**任务说明:** 把从包含“Where should I click to: Select”的那一行起直到条目末尾的各行（首尾两行都算在内）整理成 Markdown 表格，两列分别为“序号”和“内容”，空行不计。表格中不要放入图片。

======== 数据行 ========

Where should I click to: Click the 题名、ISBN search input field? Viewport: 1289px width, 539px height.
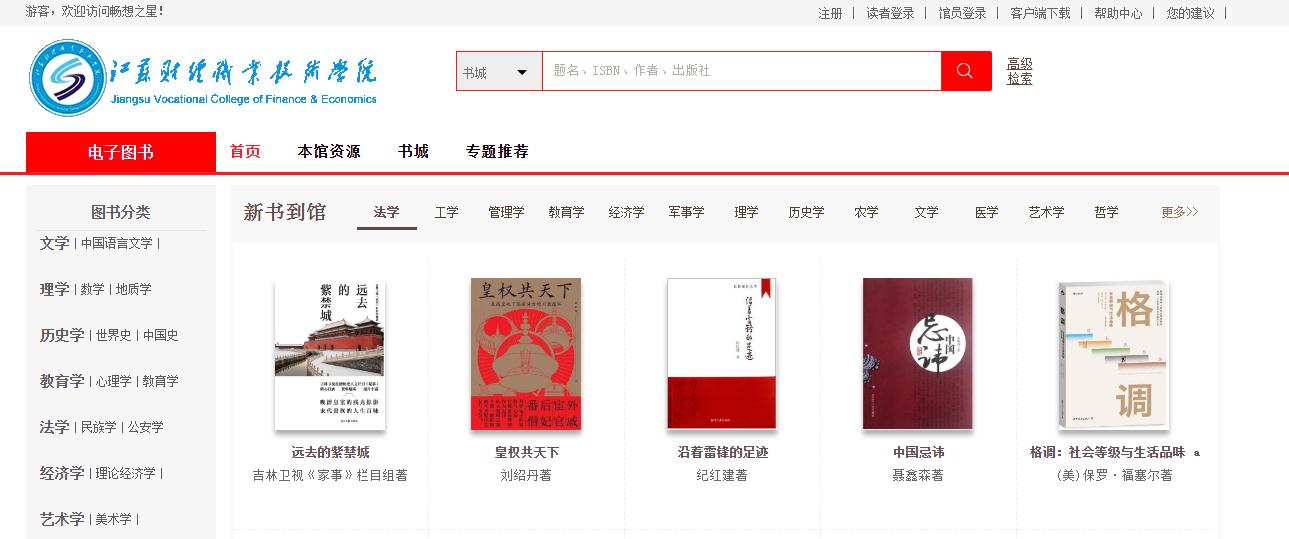[x=741, y=71]
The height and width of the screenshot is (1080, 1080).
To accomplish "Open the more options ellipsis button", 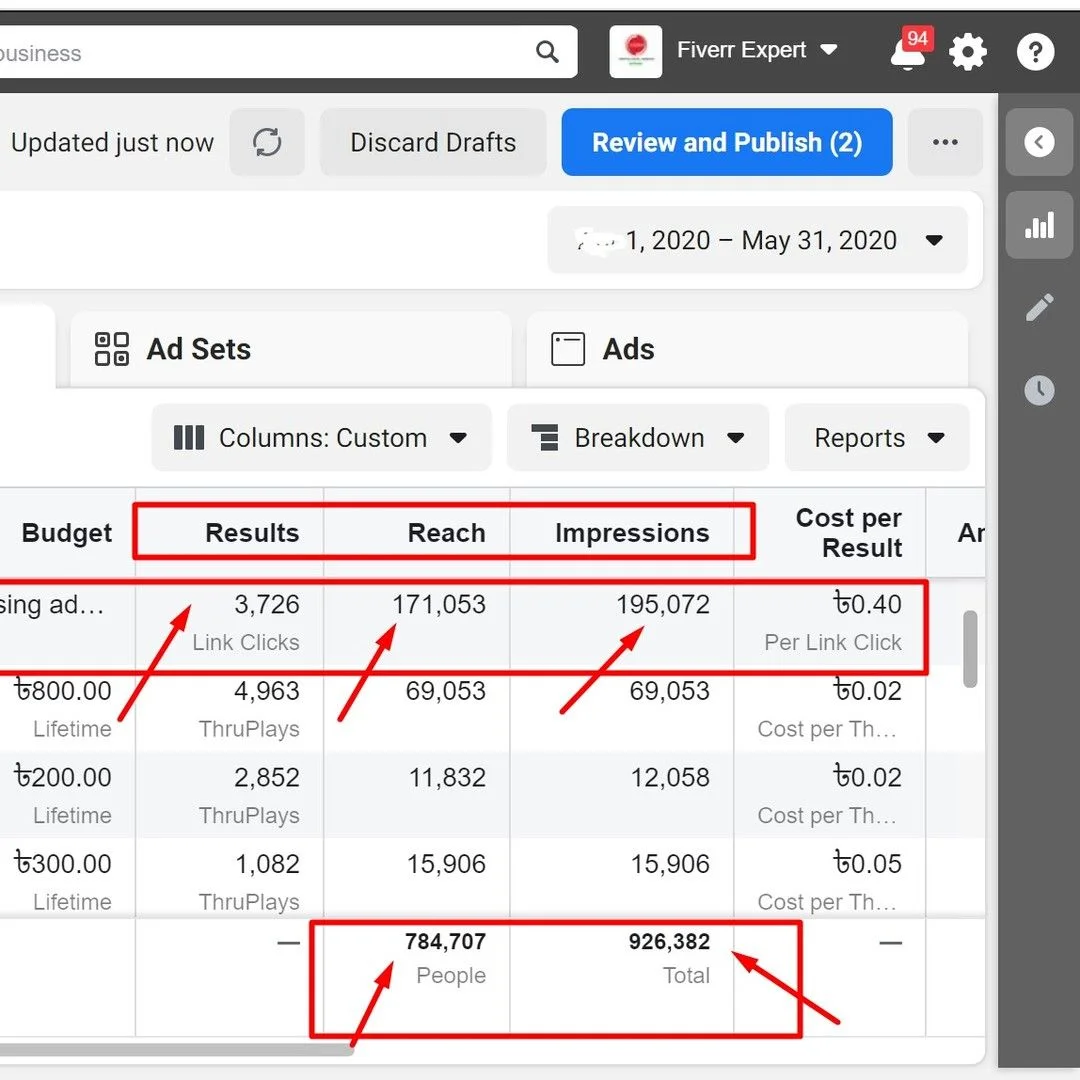I will click(945, 143).
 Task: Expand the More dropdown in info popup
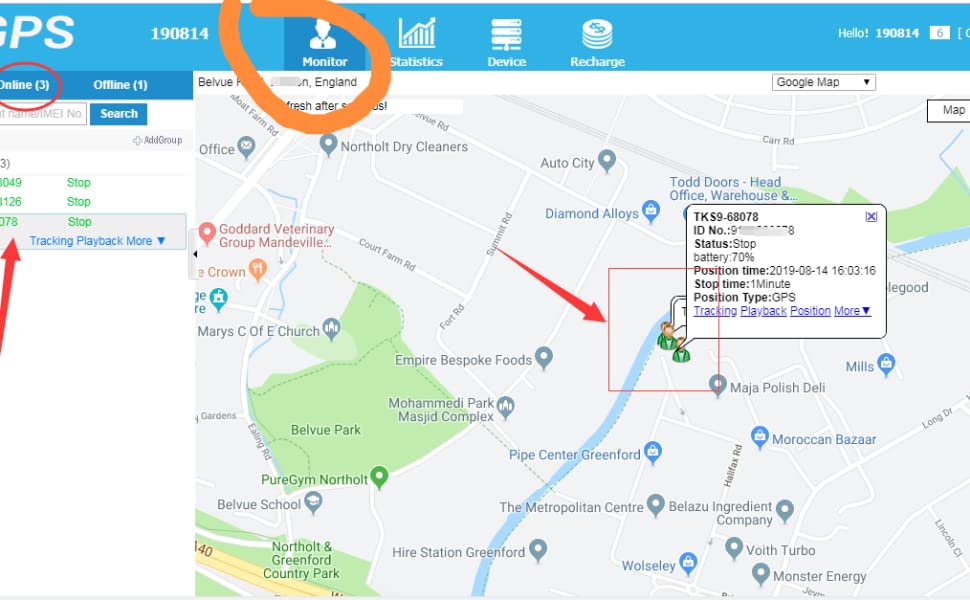(x=852, y=311)
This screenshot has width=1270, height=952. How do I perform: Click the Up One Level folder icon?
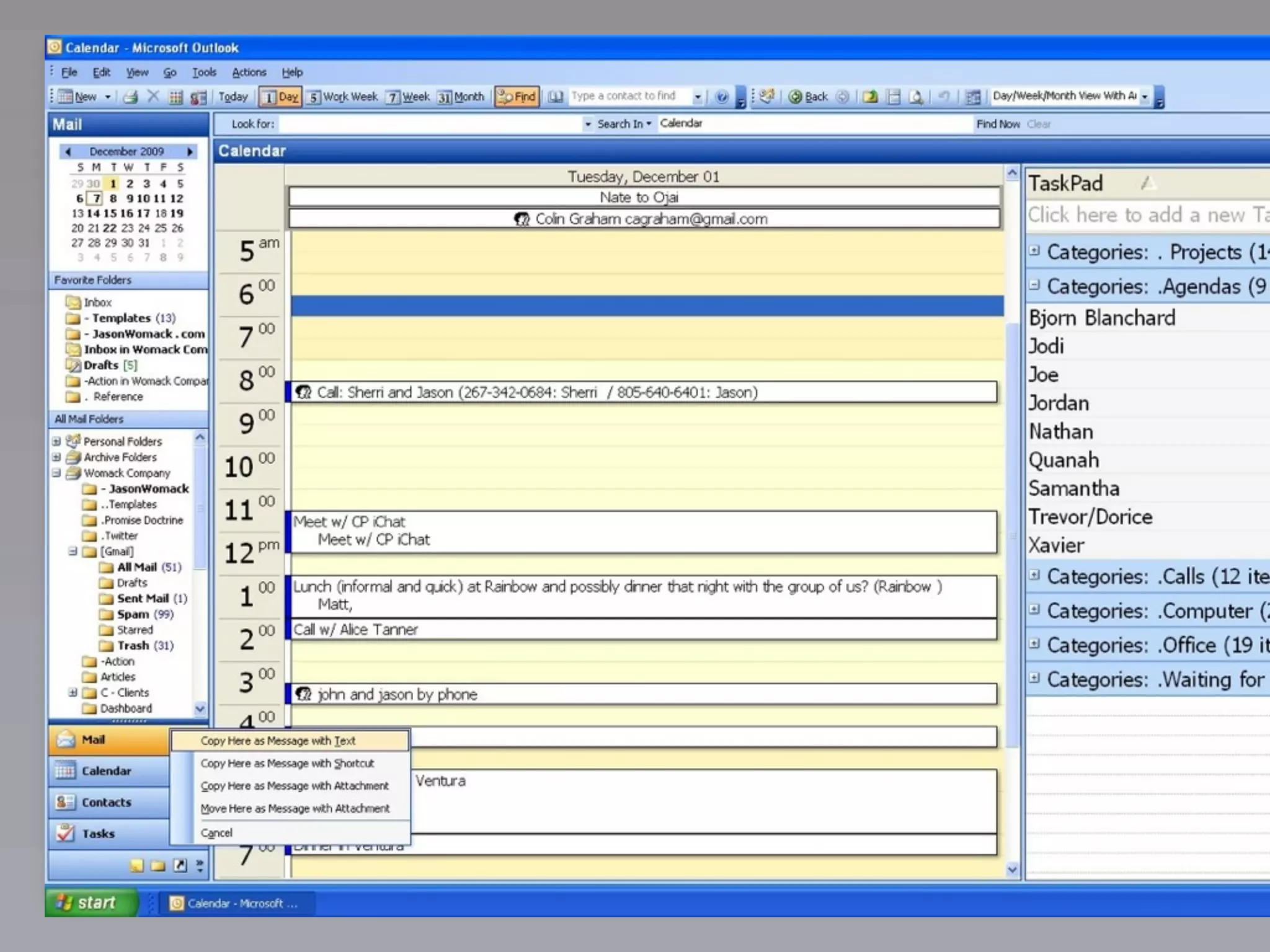870,97
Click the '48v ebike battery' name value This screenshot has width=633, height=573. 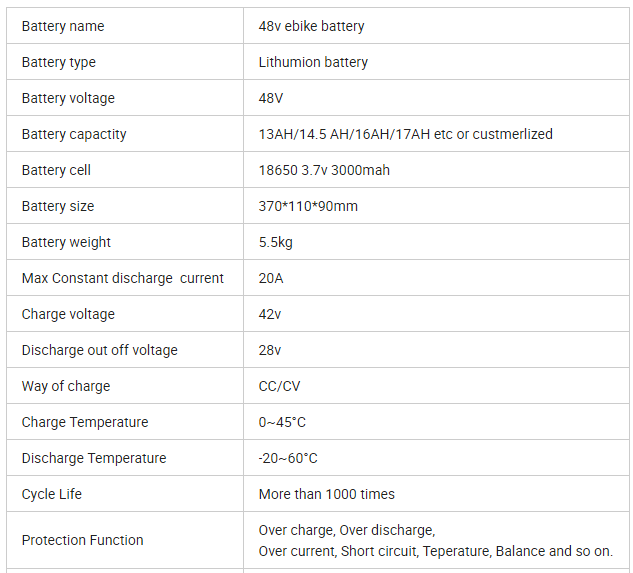311,26
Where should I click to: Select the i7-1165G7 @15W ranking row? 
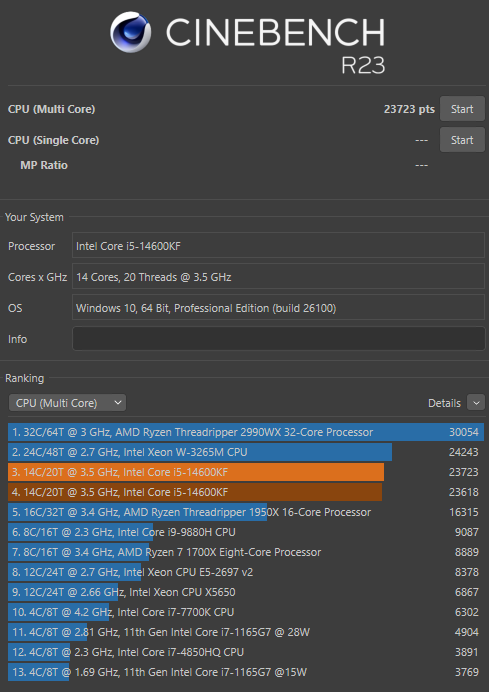tap(246, 672)
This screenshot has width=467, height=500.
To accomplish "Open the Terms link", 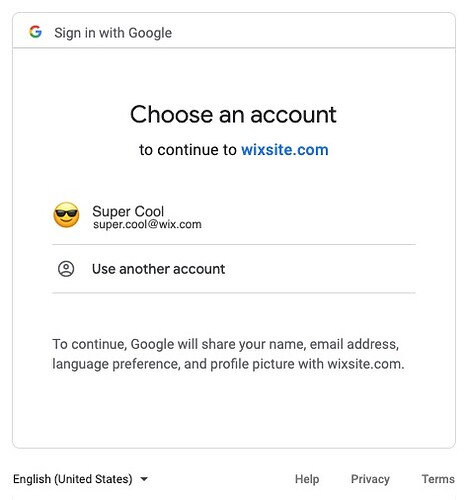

========

**参考答案:**
| 序号 | 内容 |
|---|---|
| 1 | Where should I click to: Select the i7-1165G7 @15W ranking row?  |
| 2 | tap(246, 672) |
| 3 | This screenshot has width=467, height=500. |
| 4 | To accomplish "Open the Terms link",  |